What is needed: Everything from the line containing "Task: Go to next sheet tab arrow" through the line containing "Reload the current" should be repeated exactly, and nothing else from the data.

::::::

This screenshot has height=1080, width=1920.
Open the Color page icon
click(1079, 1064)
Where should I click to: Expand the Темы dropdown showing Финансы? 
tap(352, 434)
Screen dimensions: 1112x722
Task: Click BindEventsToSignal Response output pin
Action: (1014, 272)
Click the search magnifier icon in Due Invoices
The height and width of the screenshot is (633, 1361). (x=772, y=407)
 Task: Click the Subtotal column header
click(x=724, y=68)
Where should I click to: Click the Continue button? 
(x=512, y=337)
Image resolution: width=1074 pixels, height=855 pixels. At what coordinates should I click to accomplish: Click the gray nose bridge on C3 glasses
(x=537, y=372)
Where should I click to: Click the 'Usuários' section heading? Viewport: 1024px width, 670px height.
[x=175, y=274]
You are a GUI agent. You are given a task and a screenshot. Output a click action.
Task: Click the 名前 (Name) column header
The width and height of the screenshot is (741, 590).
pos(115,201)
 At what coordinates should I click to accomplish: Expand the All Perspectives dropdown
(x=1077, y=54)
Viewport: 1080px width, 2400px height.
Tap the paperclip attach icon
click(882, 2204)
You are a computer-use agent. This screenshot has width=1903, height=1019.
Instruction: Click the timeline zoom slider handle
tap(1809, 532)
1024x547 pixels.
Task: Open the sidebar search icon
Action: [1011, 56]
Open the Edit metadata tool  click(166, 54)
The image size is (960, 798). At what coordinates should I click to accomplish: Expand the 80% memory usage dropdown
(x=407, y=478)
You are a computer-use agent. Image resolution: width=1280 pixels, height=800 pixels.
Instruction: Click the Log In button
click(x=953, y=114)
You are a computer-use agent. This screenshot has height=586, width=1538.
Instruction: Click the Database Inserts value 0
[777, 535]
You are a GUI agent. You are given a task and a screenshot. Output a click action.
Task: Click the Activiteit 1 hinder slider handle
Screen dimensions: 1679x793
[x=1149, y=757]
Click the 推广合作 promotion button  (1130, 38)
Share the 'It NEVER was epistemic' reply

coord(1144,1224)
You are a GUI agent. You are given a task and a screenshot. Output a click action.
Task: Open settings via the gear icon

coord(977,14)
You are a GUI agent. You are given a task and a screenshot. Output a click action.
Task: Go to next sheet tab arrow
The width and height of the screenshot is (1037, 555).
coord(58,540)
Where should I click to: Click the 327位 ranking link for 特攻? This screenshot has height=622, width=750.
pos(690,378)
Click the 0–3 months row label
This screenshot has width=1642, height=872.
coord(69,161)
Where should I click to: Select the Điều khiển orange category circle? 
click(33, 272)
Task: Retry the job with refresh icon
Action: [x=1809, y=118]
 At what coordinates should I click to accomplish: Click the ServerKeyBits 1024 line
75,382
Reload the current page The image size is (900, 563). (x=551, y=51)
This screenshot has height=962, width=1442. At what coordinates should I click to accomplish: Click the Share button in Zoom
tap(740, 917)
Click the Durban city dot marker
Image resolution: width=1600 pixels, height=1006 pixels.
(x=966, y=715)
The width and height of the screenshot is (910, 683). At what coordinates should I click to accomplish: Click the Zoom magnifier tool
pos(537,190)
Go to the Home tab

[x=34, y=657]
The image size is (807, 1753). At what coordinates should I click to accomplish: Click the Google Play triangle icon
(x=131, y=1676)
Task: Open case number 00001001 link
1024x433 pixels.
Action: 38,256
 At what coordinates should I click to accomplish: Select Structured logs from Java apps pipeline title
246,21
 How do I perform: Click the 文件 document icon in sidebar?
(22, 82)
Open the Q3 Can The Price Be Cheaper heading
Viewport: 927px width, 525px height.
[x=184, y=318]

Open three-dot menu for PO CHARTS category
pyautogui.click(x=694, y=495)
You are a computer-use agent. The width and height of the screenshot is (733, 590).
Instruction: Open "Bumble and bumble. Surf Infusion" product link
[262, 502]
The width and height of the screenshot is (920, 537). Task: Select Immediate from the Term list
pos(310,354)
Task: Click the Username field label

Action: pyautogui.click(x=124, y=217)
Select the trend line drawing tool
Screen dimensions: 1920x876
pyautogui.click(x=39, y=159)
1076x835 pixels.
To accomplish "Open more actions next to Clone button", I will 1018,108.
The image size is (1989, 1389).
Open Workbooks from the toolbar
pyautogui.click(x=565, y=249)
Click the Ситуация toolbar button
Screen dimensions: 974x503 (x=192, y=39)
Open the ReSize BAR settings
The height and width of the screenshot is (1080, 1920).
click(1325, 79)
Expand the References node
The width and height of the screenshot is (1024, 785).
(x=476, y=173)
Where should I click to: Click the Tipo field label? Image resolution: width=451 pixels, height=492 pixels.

::::::

Solution to the exercise:
Task: Go to next sheet tab arrow
The width and height of the screenshot is (1037, 555).
coord(58,540)
Where should I click to: Click the 327位 ranking link for 特攻? This screenshot has height=622, width=750.
pos(690,378)
Click the 0–3 months row label
This screenshot has width=1642, height=872.
coord(69,161)
Where should I click to: Select the Điều khiển orange category circle? 
click(33, 272)
Task: Retry the job with refresh icon
Action: [x=1809, y=118]
 At what coordinates should I click to accomplish: Click the ServerKeyBits 1024 line
75,382
Reload the current page The image size is (900, 563). (x=551, y=51)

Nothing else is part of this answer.